-- START Entries shown --

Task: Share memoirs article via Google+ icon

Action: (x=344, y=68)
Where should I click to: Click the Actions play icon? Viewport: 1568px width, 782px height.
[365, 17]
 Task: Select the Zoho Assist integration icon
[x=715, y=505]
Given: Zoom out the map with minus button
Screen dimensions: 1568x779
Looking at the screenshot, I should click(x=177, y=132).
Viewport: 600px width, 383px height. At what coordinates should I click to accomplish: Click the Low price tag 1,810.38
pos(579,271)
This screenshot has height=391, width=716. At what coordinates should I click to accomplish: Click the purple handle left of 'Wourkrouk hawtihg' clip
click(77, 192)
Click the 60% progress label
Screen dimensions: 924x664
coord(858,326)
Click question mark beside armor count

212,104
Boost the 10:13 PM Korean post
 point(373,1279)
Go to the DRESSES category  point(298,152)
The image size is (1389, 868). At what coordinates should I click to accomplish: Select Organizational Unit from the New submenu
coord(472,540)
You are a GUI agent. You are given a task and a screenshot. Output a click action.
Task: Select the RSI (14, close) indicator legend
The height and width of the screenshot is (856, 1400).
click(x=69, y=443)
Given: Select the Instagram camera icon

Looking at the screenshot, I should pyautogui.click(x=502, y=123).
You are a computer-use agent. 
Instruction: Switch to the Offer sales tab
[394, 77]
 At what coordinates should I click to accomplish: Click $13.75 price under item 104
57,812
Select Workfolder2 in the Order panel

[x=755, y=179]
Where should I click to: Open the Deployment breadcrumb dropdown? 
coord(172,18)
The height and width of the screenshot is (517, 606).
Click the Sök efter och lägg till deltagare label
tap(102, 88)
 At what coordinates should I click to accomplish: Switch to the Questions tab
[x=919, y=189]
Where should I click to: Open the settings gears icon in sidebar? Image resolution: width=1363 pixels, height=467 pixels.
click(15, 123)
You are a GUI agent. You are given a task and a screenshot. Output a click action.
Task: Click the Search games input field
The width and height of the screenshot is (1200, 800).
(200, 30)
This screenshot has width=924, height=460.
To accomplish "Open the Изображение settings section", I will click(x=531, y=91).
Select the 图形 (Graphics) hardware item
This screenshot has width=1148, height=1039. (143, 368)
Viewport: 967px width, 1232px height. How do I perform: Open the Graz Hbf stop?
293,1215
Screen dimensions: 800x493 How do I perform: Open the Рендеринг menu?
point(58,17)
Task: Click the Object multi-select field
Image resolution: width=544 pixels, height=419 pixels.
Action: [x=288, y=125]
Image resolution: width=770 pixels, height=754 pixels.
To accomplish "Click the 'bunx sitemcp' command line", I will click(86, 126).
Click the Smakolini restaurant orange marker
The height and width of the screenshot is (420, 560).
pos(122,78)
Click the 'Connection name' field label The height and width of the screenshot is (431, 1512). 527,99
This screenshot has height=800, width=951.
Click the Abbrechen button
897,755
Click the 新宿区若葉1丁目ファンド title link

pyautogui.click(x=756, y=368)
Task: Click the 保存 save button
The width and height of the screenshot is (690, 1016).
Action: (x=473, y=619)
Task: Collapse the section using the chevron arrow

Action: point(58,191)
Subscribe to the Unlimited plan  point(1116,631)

-- END Entries shown --

Exercise description → Reproduce the records from the line containing "Go to the DRESSES" down through the line containing "coord(472,540)", changing "submenu" to "dropdown" and leaving all else unchanged.

The completed task →
Go to the DRESSES category  point(298,152)
The image size is (1389, 868). At what coordinates should I click to accomplish: Select Organizational Unit from the New dropdown
coord(472,540)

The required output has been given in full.